Records for this exercise:
——————————

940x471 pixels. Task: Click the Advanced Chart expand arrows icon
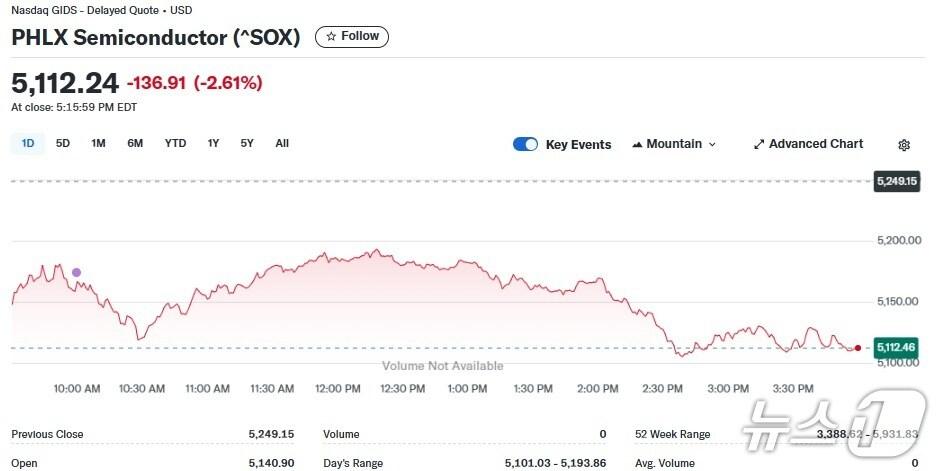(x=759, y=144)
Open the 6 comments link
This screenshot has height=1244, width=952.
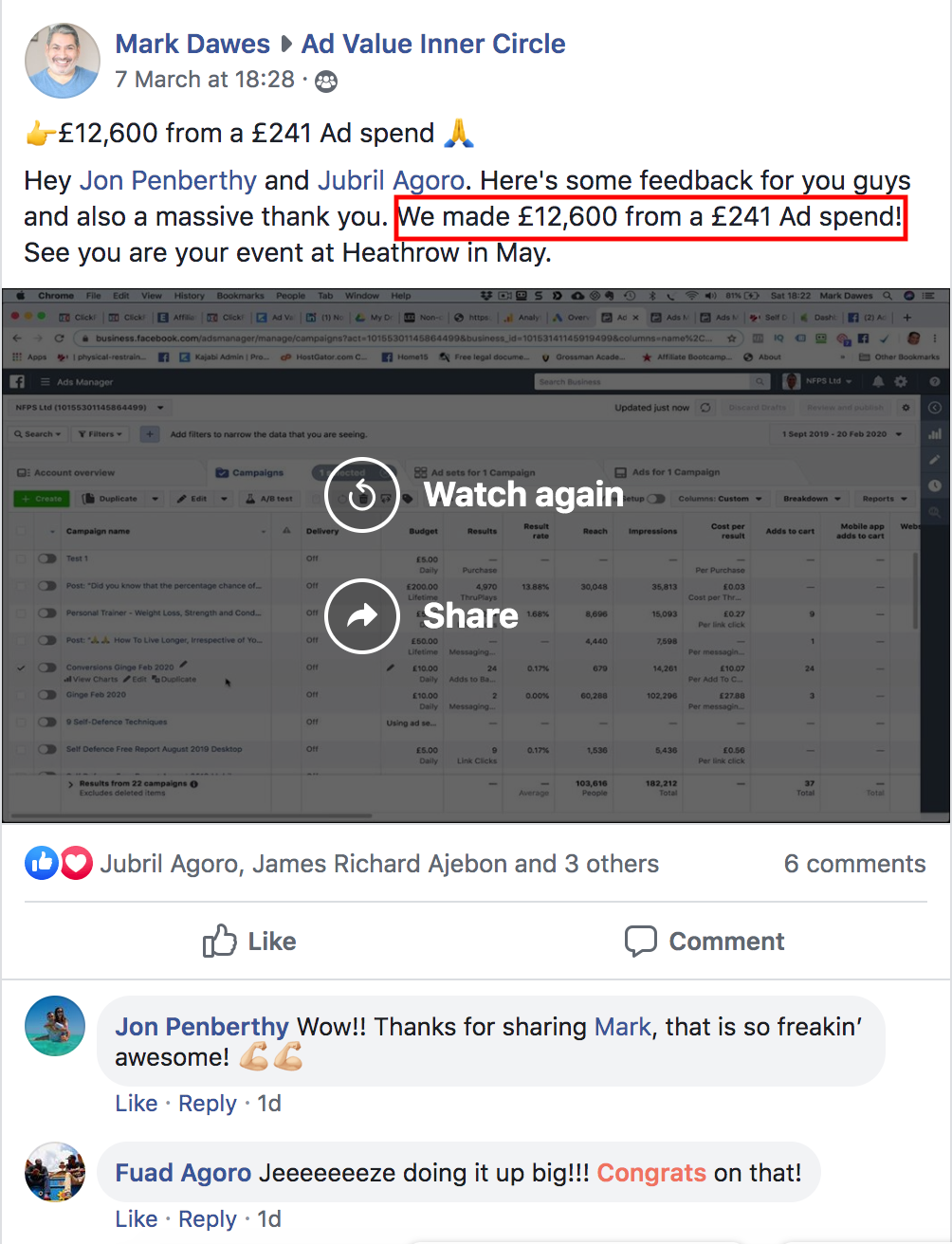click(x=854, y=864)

——————————

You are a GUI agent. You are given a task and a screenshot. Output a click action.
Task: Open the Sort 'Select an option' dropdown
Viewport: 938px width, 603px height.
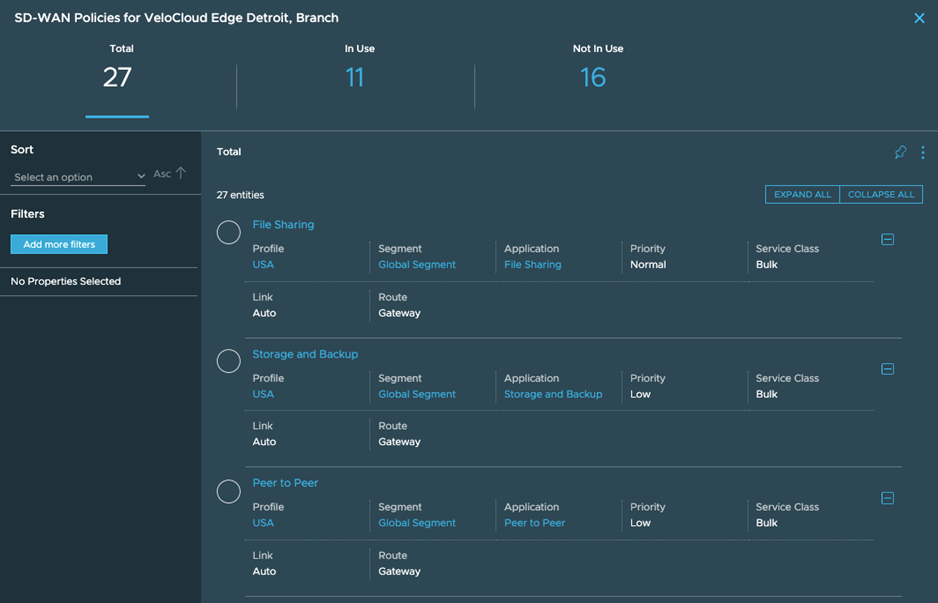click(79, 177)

——————————

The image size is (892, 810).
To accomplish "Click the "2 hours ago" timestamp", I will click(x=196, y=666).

——————————

Exercise aim: From the data above, copy each line with the string "Open" in it.

Answer to the exercise:
Open the 6 comments link
Task: Open the Sort 'Select an option' dropdown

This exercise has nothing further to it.